» Source extract:
CTSI computed tomography severity index, BISAP Bedside Index for Severity in Acute Pancreatitis, NLR neutrophil to lymphocyte ratio, PLR platelet to lymphocyte ratio

Predictive value of NLR and PLR in comparison to CRP in both groups

We calculated the AUCs of NLR, PLR, and CRP for predicting POF in all patients (Fig. 2a). For all AP patients, NLR, PLR, and CRP failed to predict POF with statistical significance. The AUC was recalculated for the etiology subgroups. For the gallstone AP group, NLR and PLR demonstrated a predictive value significantly superior to that of CRP (NLR-AUC 0.663, 95% CI 0.56–0.77; PLR-AUC 0.638, 95% CI 0.53–0.75; CRP-AUC 0.475, 95% CI 0.35–0.60, Fig. 2b), whereas NLR, PLR, and CRP were not significant for alcoholic AP (NLR-AUC 0.618, 95% CI 0.51–0.72; PLR-AUC 0.446, 95% CI 0.34–0.55; CRP-AUC 0.598, 95% CI 0.49–0.71, Fig. 2c). The best NLR and PLR cutoffs for predicting POF in gallstone AP patients were 7.8 and 229.1, respectively, with sensitivity and specificity of 88.9% and 41.1% for NLR and 70.4% and 52.3% for PLR.
Fig. 2
Fig. 2

ROC curve to predict persistent organ failure. a In all cases, (b) In gallstone pancreatitis, (c) In alcoholic pancreatitis

Discussion

In the present study, we investigated the value of NLR and PLR as predictive markers of AP severity. We found that NLR and PLR were well correlated with other scoring systems in patients with gallstone AP. In addition, NLR and PLR showed significant predictive ability for POF in patients with gallstone AP. However, in patients with alcoholic AP, NLR and PLR were not correlated with other scoring systems.

NLR was first introduced as an easily measurable parameter assessing systemic inflammation and stress in critically ill patients [11]. Later, PLR was also found to be an inflammatory marker, and the role of platelets as a critical link between inflammation and microvascular dysfunction has since been investigated [1214]. The prognostic value of these two parameters has been confirmed in a variety of clinical conditions, and PLR was shown to be superior to NLR in certain cancers [810]. AP is an inflammatory condition characterized by activation of both innate and adaptive immune responses. Activation and modulation of neutrophils and platelets play a core role in establishing host defenses in settings of systemic inflammation; however, excessive inflammatory response causes massive cell transmigration to the pancreas and subsequent release of aggressive defense molecules, resulting in destruction of the pancreas and organ failure [1518].

A few studies have investigated the relationship between NLR and outcome in patients with AP. Azab et al. [7] first applied the concept of NLR to patients with AP in 2011. They found that NLR was a better predictor of ICU admission or prolonged hospitalization in AP than was total WBC count and suggested a cutoff value of < 4.7 as a predictor of a poor outcome [7]. However, in-hospital mortality was extremely low in that study, and the investigators failed to assess records of organ failure. Suppiah et al. [6] revealed an association between NLR measured in the first 48 h and the risk of AP developing into a more severe form. However, that study was limited by a small sample size (n = 146), and the AP cases included were mostly mild, with no local/systemic complications or organ failure. Recently, Gulen et al. [19] investigated the association between NLR and early mortality and argued that NLR is not a significant independent prognostic factor. Zhang et al. [2] demonstrated that elevated NLR is associated with POF, ICU stay longer than > 7 days, and increased in-hospital mortality in a Chinese population.

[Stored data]
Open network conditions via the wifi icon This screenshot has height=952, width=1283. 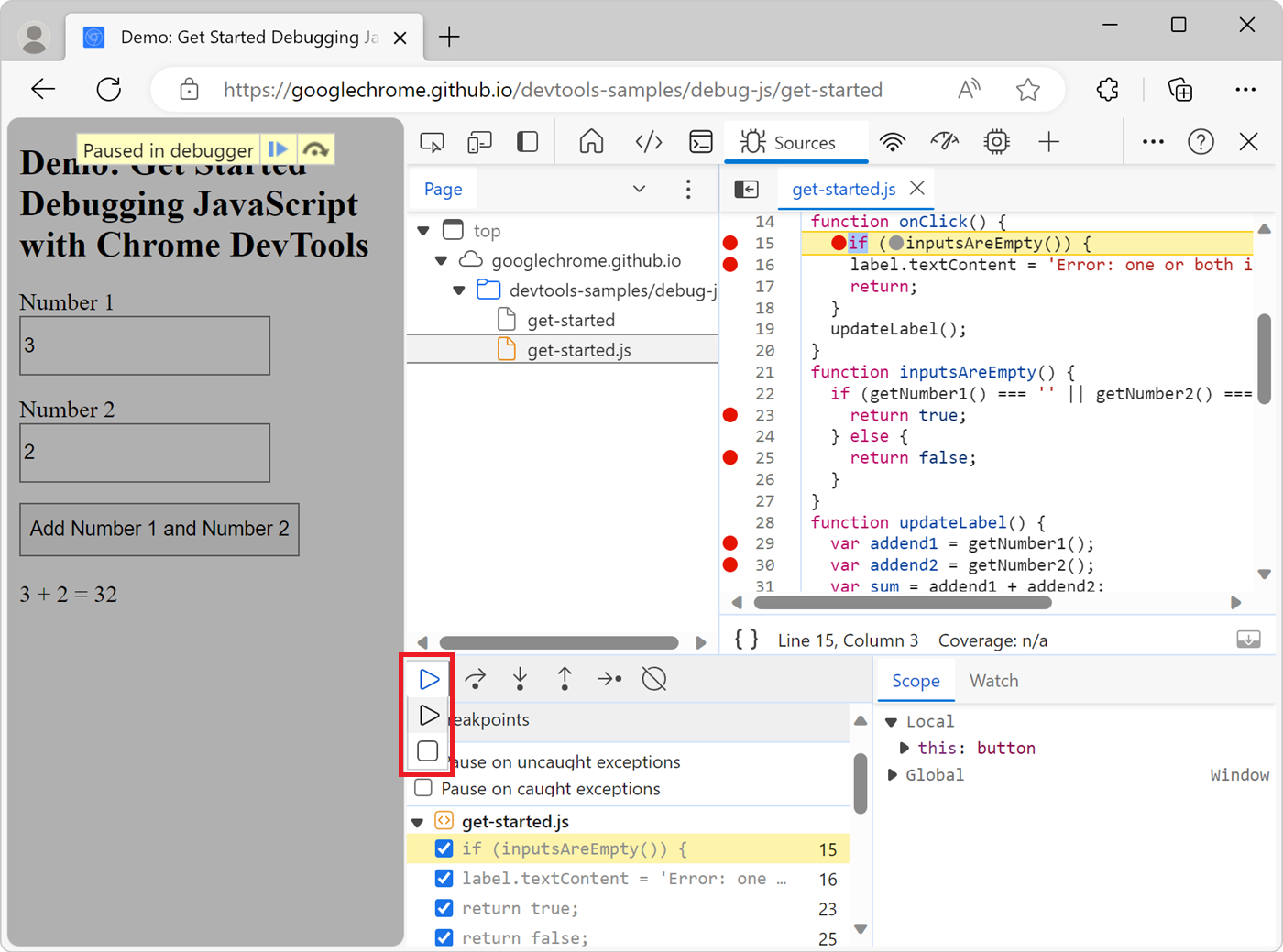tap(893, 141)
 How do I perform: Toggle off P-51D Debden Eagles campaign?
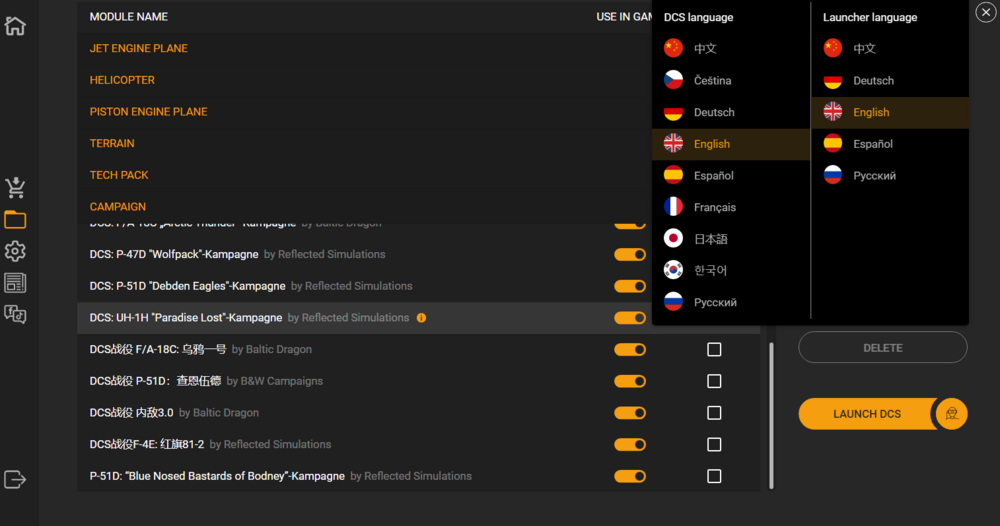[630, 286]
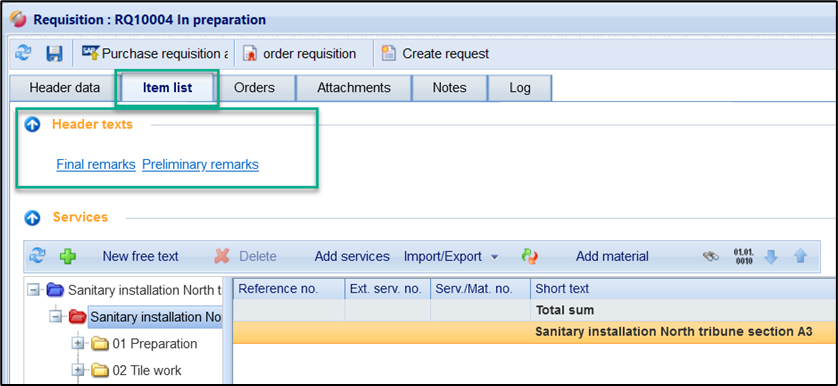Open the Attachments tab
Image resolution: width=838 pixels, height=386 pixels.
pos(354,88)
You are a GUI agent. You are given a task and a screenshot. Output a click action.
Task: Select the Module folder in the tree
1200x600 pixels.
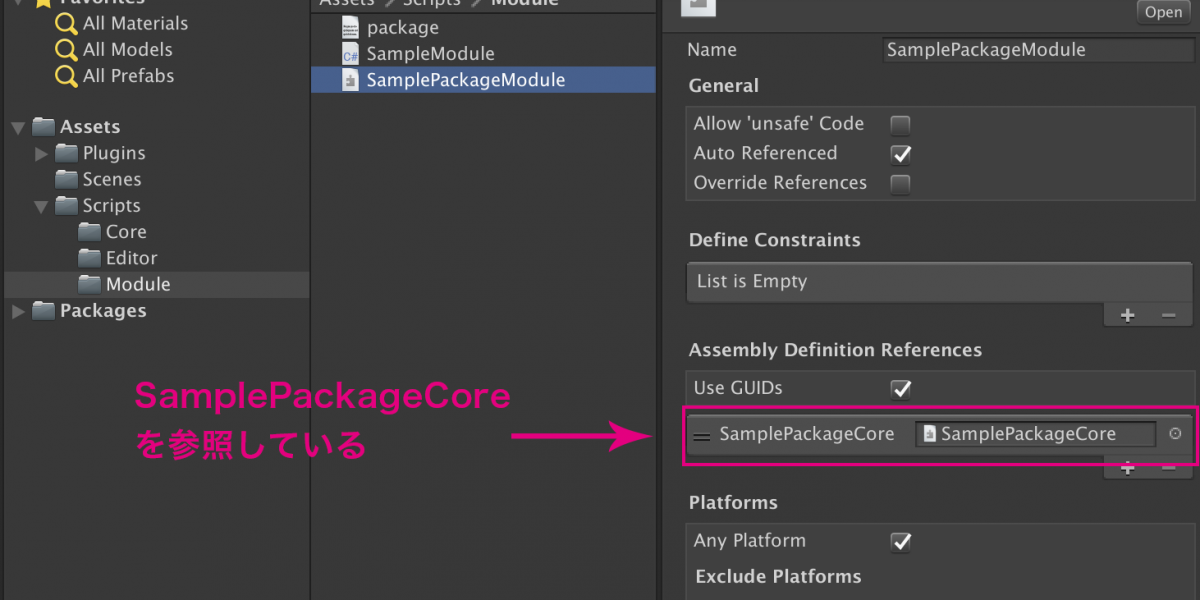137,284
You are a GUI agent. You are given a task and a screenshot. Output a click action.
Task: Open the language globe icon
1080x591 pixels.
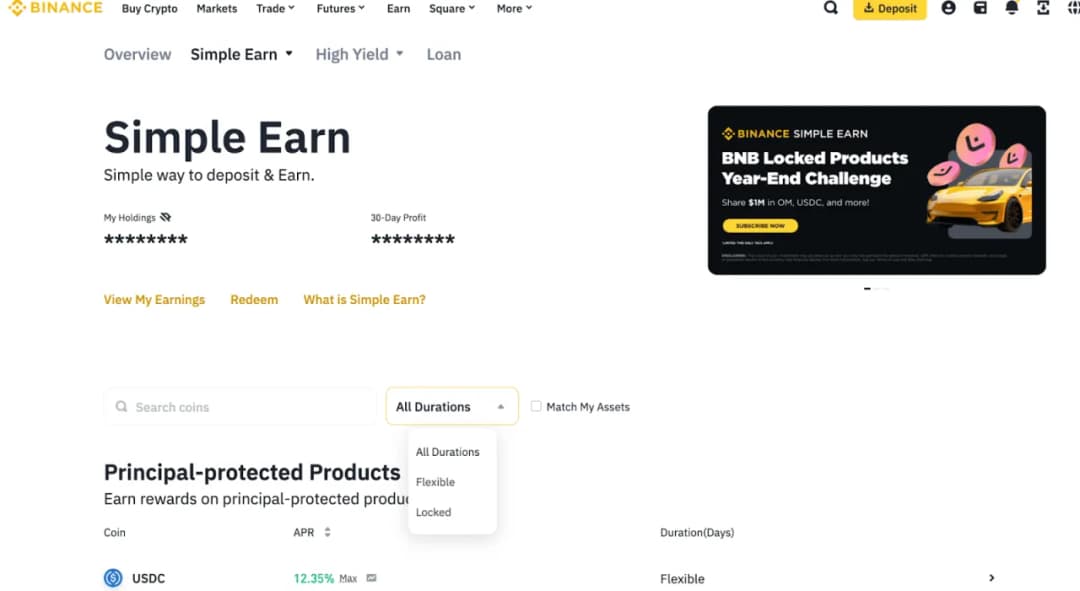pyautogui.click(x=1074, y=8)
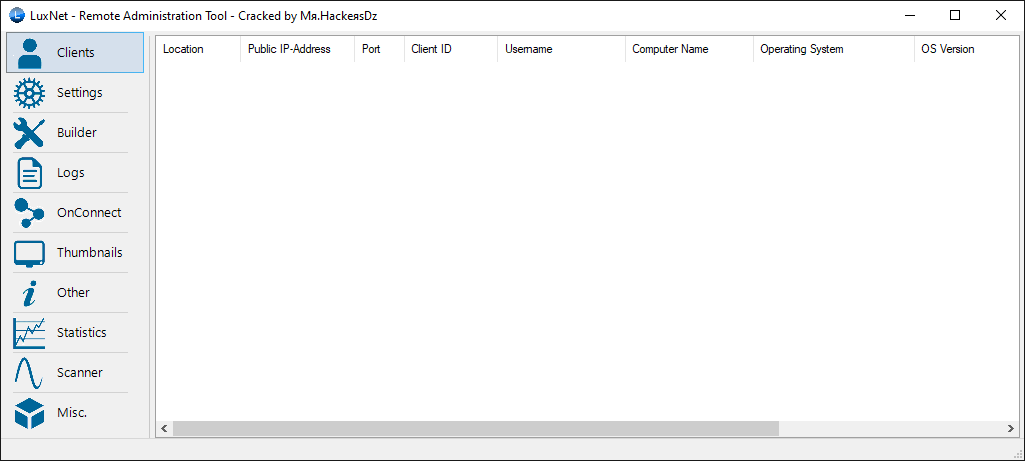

» Exercise set:
(A) Answer these questions using the pancreatitis study extract:
(i) What were the best NLR and PLR cutoffs for predicting POF in gallstone AP patients?
(ii) In what year did Azab et al. first apply NLR to patients with AP?
(iii) How many patients were in the Suppiah et al. study?
(B) Transcribe the passage of the pancreatitis study extract starting with "Predictive value of" and going on through "52.3% for PLR.".

» Outputs in order:
(A)
(i) 7.8 for NLR and 229.1 for PLR
(ii) 2011
(iii) 146

(B)
Predictive value of NLR and PLR in comparison to CRP in both groups

We calculated the AUCs of NLR, PLR, and CRP for predicting POF in all patients (Fig. 2a). For all AP patients, NLR, PLR, and CRP failed to predict POF with statistical significance. The AUC was recalculated for the etiology subgroups. For the gallstone AP group, NLR and PLR demonstrated a predictive value significantly superior to that of CRP (NLR-AUC 0.663, 95% CI 0.56–0.77; PLR-AUC 0.638, 95% CI 0.53–0.75; CRP-AUC 0.475, 95% CI 0.35–0.60, Fig. 2b), whereas NLR, PLR, and CRP were not significant for alcoholic AP (NLR-AUC 0.618, 95% CI 0.51–0.72; PLR-AUC 0.446, 95% CI 0.34–0.55; CRP-AUC 0.598, 95% CI 0.49–0.71, Fig. 2c). The best NLR and PLR cutoffs for predicting POF in gallstone AP patients were 7.8 and 229.1, respectively, with sensitivity and specificity of 88.9% and 41.1% for NLR and 70.4% and 52.3% for PLR.